A relatively high intravesical recurrence rate after this procedure was reported in a previous comparative study by Saika and associates 14 ; 10 of the 28 (35.7%) patients who were receiving intussusception ureterectomy had postoperative intravesical recurrence. In their procedure, retrograde ureteral catheterization was first performed during surgery, whereas antegrade ureteral catheterization was conducted after nephrectomy in our patients. Such variance might involve different outcomes. Also, patient characteristics, study design/volume, and preoperative staging modalities varied among previous reports. Because the patient demographics having an influence on oncologic outcomes were different among the present patient groups, we applied multivariate analysis to compare urinary tract recurrence between the intussusception and cuff removal groups, but the hazard ratio by intussusception ureterectomy was not significant (Table 2).
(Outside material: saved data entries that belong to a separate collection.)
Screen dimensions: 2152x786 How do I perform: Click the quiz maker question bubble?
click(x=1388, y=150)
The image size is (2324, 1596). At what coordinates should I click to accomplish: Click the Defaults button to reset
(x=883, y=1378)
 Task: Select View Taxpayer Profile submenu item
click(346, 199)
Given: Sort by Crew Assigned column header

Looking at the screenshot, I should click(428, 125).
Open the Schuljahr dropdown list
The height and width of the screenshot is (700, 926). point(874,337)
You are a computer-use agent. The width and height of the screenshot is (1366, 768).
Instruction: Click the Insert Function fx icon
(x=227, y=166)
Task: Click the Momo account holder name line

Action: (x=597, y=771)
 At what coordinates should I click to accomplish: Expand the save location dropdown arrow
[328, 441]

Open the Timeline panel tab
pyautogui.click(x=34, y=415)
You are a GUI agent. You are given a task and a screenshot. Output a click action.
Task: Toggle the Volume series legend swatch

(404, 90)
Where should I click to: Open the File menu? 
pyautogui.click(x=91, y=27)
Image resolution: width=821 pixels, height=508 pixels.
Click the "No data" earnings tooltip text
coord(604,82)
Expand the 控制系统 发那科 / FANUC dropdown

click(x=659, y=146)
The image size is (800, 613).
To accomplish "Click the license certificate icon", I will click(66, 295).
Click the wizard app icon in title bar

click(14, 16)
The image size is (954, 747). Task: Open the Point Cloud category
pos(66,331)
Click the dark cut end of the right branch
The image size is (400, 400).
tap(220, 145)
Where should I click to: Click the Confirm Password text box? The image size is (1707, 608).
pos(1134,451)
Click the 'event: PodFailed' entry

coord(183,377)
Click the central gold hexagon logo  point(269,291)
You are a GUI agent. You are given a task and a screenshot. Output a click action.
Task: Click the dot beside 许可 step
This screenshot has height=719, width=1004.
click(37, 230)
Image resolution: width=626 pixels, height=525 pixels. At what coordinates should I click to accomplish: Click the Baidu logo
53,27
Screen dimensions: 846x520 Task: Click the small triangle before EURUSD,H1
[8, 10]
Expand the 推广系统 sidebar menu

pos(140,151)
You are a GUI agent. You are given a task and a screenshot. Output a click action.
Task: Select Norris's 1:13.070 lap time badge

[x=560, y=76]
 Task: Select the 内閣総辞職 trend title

In the present study, the intussusception group had larger tumor size, higher histologic grade, and more advanced pathologic stage than the cuff removal groups (P = 0.005, 0.021, and 0.030, respectively, Table 1); it was speculated that the transabdominal surgical approach in radical nephrectomy plus intussusception ureterectomy was preferred to obtain a surgical field probably proper for patients with advanced stage disease. Despite the poorer disease characteristics, oncologic outcomes in the intussusception group were not inferior to those in the cuff removal groups. Also, intussusception ureterectomy has been associated with less patient morbidity, 11,15 although we could not provide evidence except for shorter operative time, because of the limitation of data acquisition in the present study. Shorter operative time and hospital stay in patients receiving intussusception ureterectomy were reported in a previous study with the smaller number of participants. 11
In terms of development for less invasive surgery, laparoscopic nephrectomy followed by endoscopy-assisted intussusception ureterectomy may be a feasible approach, and a study with combined laparoscopic nephrectomy and intussusception ureterectomy is currently under way with longitudinal surveillances of functional results such as health-related quality of life.
Conclusion
Nephrectomy plus endoscopy-assisted intussusception ureterectomy can be a feasible and safe alternative for patients with renal pelvic cancer, which is associated with equivalent oncologic outcomes and probable less patient morbidity compared with conventional nephroureterectomy with bladder cuff removal. Our study had several limitations, such as the retrospective design, absence of randomization, and the relatively small number of patients in control groups. To overcome these restrictions and to develop less invasive and oncologically safe procedures for patients with renal pelvic cancer, further studies are warranted.
Disclosure Statement
No competing financial interests exist.